Tony Reali once helped Max Kellerman move to Washington, D.C. But as Reali signed off for the final time, closing the book on Around the Horn after a 23-year run, Kellerman wasn’t there to return the favor.
We all waited, hoping, maybe even expecting Kellerman to reemerge like Steve Carell’s Michael Scott showing up in The Office’s finale.
But it never happened.
Maybe it’s because Kellerman didn’t leave quietly. Perhaps it’s because, in the eyes of the network, he had already been deemed expendable. Either way, as the credits rolled Friday, there was no sign of Kellerman.

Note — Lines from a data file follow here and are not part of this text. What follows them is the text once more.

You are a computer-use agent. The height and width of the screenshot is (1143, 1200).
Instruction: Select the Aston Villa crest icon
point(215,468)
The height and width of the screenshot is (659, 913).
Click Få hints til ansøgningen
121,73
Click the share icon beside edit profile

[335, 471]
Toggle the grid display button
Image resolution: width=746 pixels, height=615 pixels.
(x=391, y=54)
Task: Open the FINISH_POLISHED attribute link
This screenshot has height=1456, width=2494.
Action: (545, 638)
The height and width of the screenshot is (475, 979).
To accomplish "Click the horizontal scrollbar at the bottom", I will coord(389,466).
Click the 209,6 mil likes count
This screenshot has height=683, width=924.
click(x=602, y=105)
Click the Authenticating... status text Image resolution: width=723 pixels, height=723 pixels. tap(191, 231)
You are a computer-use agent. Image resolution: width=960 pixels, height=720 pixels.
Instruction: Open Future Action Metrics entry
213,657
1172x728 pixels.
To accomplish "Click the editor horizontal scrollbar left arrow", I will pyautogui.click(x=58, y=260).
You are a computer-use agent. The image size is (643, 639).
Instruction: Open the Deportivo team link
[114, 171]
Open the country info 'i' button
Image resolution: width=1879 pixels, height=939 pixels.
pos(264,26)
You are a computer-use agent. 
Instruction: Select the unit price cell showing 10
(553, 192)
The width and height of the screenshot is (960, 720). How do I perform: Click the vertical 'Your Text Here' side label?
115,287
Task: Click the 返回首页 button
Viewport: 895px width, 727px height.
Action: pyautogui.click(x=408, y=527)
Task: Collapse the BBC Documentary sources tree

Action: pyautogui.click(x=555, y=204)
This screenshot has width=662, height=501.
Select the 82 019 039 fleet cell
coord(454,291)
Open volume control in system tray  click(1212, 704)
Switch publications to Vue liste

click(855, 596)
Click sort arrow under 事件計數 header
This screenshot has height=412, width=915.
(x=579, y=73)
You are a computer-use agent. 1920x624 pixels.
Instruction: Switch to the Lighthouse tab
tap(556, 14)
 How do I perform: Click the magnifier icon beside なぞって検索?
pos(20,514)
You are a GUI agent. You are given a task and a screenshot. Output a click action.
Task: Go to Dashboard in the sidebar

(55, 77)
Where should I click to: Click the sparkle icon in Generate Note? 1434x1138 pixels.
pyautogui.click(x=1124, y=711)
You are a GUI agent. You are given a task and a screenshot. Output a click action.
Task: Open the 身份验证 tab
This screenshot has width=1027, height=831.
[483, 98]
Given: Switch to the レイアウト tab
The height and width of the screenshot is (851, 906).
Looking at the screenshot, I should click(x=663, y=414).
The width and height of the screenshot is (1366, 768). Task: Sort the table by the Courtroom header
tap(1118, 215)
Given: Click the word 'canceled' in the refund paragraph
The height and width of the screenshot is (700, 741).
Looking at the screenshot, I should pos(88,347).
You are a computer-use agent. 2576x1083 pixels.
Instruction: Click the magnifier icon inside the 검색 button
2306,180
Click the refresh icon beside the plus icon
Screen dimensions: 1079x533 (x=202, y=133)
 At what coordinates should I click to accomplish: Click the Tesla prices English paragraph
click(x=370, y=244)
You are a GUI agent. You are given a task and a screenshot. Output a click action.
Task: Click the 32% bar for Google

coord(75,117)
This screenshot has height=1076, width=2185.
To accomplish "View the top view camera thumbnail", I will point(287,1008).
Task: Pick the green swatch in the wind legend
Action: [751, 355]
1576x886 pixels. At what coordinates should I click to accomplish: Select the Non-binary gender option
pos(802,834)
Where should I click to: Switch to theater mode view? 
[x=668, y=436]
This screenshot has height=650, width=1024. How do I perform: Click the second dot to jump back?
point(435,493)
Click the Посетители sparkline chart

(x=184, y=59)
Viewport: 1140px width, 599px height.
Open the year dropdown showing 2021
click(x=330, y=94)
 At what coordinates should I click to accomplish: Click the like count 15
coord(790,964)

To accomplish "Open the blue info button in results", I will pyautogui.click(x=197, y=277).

Maybe there should’ve been. How do you erase the memory of someone who helped start the show? Reali was the franchise MVP, no question. But Kellerman? He wore the uniform first. He was the original. The first to take the field. The guy who got the job before his 30th birthday.
As for how he landed it, then-ESPN exec Mark Shapiro told Front Office Sports that Kellerman was deemed an “up-and-comer.”
“He’s got a lot of personality,” Shapiro told Ryan Glasspiegel. “He’s extremely bright and articulate. We just thought he’d be somebody good for that show, and once we got into auditions, it was abundantly clear that he was the right kind of central command to move forward.”
“He wasn’t afraid to bring it,” Shapiro continued. “He wasn’t afraid to put forward a controversial take. He didn’t shy away from opinion. He knew how to speak in sound bites. We knew he’d be terrific at directing traffic, and he was driving one hell of a niche and personality for himself in boxing, and we thought he could go broader.”
And he was. He drove the thing. And then, in late 2003, he and producer Bill Wolff left Around the Horn to launch I, Max on Fox Sports Net.
The rest of the show’s history belonged to Tony Reali.
What’s next for Reali is still up in the air. He’s shared his aspirations, sure. And while ESPN didn’t exactly shove him out the door with the cold efficiency it’s used on others, it still feels like he deserved better just like Kellerman did when he was shown the door.
After his First Take exit, Dan Le Batard once accused ESPN of trying to “kill” Kellerman’s career. They buried him in an impossible schedule and called it an opportunity. His on-air chemistry with Stephen A. Smith had flatlined, and instead of building something new, they cut bait. They stretched him thin, made him disposable, and then paid him to disappear.
Kellerman has always valued his privacy, but he’s also been a lifer in this business. So it stood out when names like Brian Kenny, Marcellus Wiley, and Jordan Schultz hinted he had something brewing. “Something cool,” they said. A comeback was pegged for late 2024.
It’s now May 2025. Still no Kellerman.
You’d think, if nothing else, he’d resurface to say goodbye to the show he helped launch. Around the Horn was his expansion franchise. Reali turned it into a legacy project, but Kellerman planted the flag. He left over a contract dispute and returned with a different voice years later. He was no longer Max Kellerman the host, but Max Kellerman the take machine.
If the fate of the universe was on the line, he’d still take Andre Iguodala.
But the fate of Around the Horn’s universe was on the line. The cancellation was a death beam aimed squarely at Reali’s show. Kellerman could’ve offered a word. A tribute. A boilerplate statement. Something. Instead? Nothing.
And in this case, Kellerman’s silence said more than any PR-laden statement ever could.
This isn’t a knock on Kellerman’s character or résumé. It’s more a reflection of how far removed he feels from the industry he once helped shape. The Max Kellerman who launched Around the Horn, debated global politics with the same conviction as boxing strategy, and weathered the daily grind of the ESPN car wash, is missing in action.
All the teases of a return, all the whispers about a “really cool” project; none of it’s surfaced. At least not yet.
Whatever comeback was in the works hasn’t happened. And the longer the silence drags on, the more it feels like the sports media world will move on without him in the picture.
That’s why the silence doesn’t add up.
It started with Kellerman. It didn’t end with him. That’s OK. It was Reali’s show. But Kellerman lit the match. But in the end, he didn’t show up to see the fire go out.